There’s an op-ed in the Times today about fixing the nation’s higher-education system. It’s significantly less whacky than another recent op-ed on a similar problem, perhaps because it’s more focused on producing qualified applicants and encouraging better rankings than with fixing the professoriate. So far so good.. but here’s where I get nervous:
The benefits of an extra year of schooling are beyond question: high school graduates can earn more than dropouts, have better health, more stable lives and a longer life expectancy. College graduates do even better.
Just because high school graduates do better than dropouts, and college grads do even better, that doesn’t mean that if everyone had more education everyone would earn more. For example, jobs that used to require no degree or only bachelor’s degrees (librarians, say, or certain administrative jobs) now require specialized master’s degrees. There are serious issues with credential creep, especially with the sorts of credentials that aren’t associated directly with acquiring skills. So the implications derived from comparing individuals don’t scale. A high school graduate earns more in part because a high school dropout earns less.

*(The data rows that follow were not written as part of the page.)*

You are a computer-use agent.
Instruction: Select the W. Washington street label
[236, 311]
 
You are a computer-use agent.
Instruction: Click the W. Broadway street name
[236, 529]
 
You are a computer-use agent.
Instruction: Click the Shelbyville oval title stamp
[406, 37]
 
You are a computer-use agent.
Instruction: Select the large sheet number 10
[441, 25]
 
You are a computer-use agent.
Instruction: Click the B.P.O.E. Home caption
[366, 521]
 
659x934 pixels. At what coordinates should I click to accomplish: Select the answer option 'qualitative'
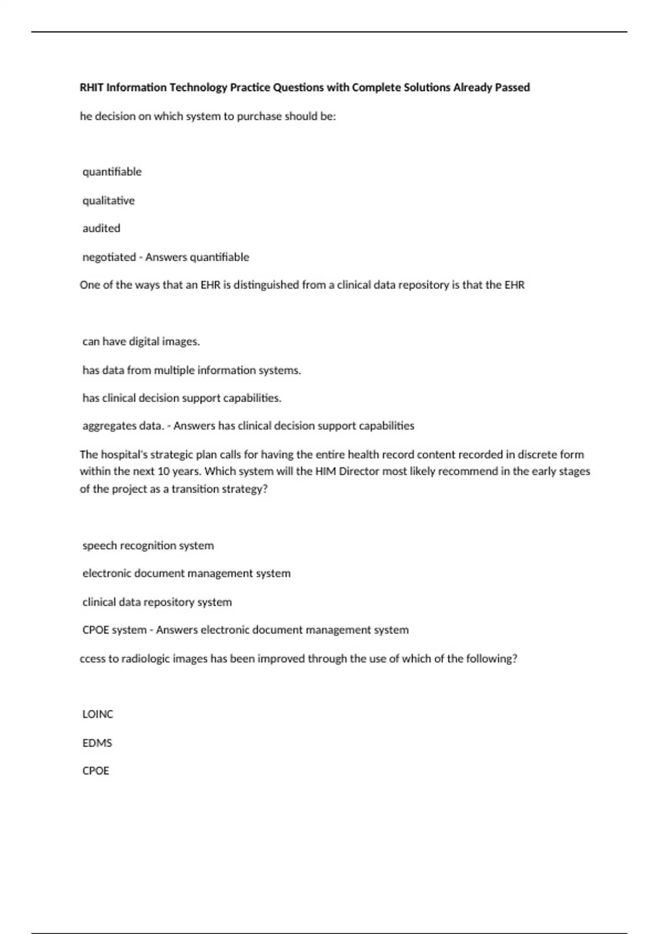[x=108, y=201]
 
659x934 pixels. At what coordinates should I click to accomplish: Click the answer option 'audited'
[x=101, y=228]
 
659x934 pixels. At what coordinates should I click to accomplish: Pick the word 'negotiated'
[x=109, y=257]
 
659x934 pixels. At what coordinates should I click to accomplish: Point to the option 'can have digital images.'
[x=141, y=341]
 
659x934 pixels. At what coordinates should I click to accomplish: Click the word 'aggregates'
[x=108, y=426]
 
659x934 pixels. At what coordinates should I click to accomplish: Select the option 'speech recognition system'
[x=148, y=546]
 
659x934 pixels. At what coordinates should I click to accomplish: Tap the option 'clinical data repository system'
[x=157, y=602]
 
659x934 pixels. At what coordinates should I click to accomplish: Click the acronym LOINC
[x=97, y=714]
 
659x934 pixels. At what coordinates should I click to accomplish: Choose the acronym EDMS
[x=97, y=743]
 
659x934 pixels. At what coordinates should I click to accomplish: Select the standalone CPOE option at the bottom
[x=96, y=771]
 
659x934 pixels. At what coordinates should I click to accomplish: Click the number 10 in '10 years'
[x=163, y=471]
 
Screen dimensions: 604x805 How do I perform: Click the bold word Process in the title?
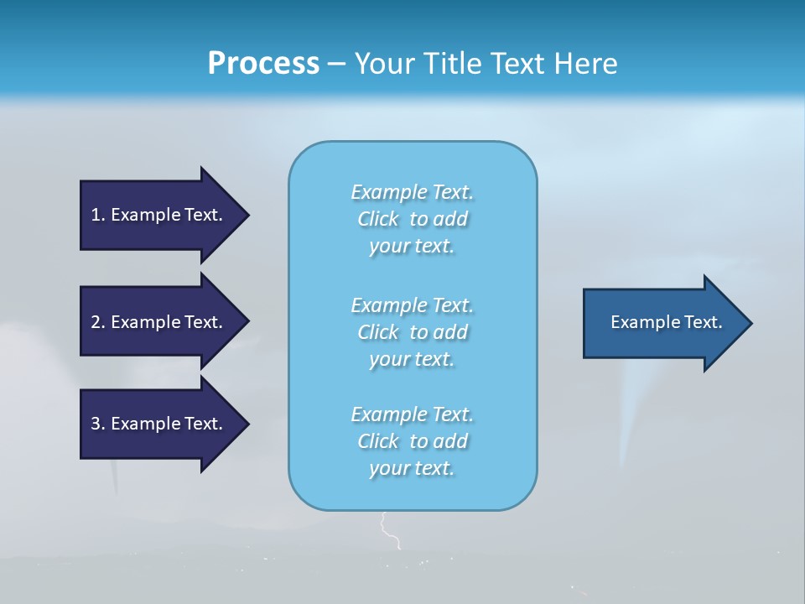click(x=263, y=64)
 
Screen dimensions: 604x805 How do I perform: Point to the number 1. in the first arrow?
click(x=98, y=215)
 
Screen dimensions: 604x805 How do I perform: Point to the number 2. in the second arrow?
click(x=98, y=322)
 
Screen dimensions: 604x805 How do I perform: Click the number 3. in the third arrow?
click(x=98, y=424)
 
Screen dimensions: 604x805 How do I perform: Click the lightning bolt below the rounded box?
click(x=388, y=531)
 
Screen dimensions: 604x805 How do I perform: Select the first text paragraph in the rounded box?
click(x=413, y=219)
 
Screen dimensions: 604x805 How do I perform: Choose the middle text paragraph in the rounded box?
click(x=413, y=332)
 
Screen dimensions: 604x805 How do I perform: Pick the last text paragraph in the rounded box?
click(x=413, y=441)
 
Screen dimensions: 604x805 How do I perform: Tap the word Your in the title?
click(x=385, y=64)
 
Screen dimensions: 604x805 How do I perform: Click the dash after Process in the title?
click(x=337, y=64)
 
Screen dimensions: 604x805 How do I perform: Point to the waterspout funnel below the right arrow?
click(x=627, y=419)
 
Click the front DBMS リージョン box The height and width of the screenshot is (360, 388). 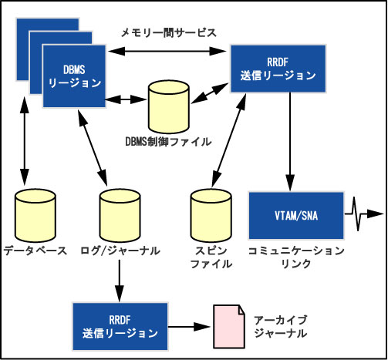tap(74, 76)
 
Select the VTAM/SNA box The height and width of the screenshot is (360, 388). tap(296, 216)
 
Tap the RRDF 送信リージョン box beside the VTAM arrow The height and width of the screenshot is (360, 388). tap(278, 69)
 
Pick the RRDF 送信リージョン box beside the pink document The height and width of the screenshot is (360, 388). tap(120, 327)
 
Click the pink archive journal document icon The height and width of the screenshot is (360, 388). tap(229, 327)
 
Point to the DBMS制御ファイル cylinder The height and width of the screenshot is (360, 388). tap(169, 107)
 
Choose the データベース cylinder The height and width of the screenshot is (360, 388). tap(35, 216)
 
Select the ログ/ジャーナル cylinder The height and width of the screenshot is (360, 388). tap(120, 216)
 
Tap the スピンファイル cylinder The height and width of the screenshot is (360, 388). tap(211, 216)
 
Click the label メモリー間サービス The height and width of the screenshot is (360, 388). tap(169, 33)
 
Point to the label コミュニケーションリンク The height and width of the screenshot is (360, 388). tap(296, 257)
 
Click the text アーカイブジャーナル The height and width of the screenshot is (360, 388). tap(281, 327)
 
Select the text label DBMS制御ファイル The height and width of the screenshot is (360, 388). tap(168, 142)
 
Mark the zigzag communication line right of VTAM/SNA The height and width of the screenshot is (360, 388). tap(364, 214)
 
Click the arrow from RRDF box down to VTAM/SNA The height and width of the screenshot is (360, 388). tap(290, 142)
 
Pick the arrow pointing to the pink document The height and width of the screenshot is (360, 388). tap(190, 327)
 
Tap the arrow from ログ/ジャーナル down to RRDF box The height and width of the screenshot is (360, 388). tap(120, 281)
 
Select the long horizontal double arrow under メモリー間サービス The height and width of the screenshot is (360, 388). tap(167, 52)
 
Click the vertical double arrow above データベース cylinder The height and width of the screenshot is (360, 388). tap(25, 141)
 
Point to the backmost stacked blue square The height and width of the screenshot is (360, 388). tap(48, 49)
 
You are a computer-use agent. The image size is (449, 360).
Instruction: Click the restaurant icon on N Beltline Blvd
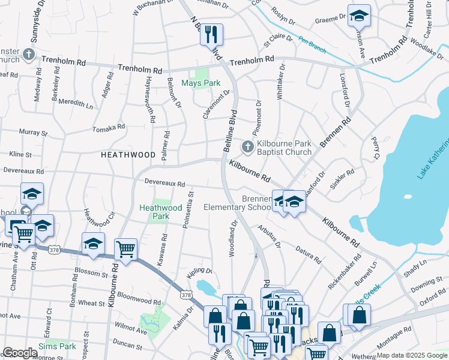click(x=211, y=34)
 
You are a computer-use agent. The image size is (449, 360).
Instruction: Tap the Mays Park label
click(x=201, y=83)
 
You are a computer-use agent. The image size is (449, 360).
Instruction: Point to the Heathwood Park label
click(x=160, y=212)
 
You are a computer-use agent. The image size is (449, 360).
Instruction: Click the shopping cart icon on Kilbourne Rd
click(x=125, y=248)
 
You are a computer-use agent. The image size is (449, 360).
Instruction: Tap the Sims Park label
click(x=57, y=346)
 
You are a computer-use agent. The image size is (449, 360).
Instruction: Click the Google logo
click(x=20, y=353)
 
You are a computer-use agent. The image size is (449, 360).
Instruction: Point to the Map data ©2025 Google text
click(x=412, y=355)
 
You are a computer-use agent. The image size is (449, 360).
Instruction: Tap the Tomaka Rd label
click(x=109, y=128)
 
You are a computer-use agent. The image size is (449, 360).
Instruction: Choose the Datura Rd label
click(x=308, y=256)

Maybe there are some gains to overall productivity, but it seems like it’d be very difficult to tease these out. And this logic (people with more X have higher Y so we really need to make sure everyone gets more X) seems sound because the causality is relatively clear on an individual level – more education does lead to higher wages. And yet, the macro-level policy implication doesn’t necessarily hold up (and certainly not in a straightforward way). Am I missing something? If not, what’s a good name for this problem?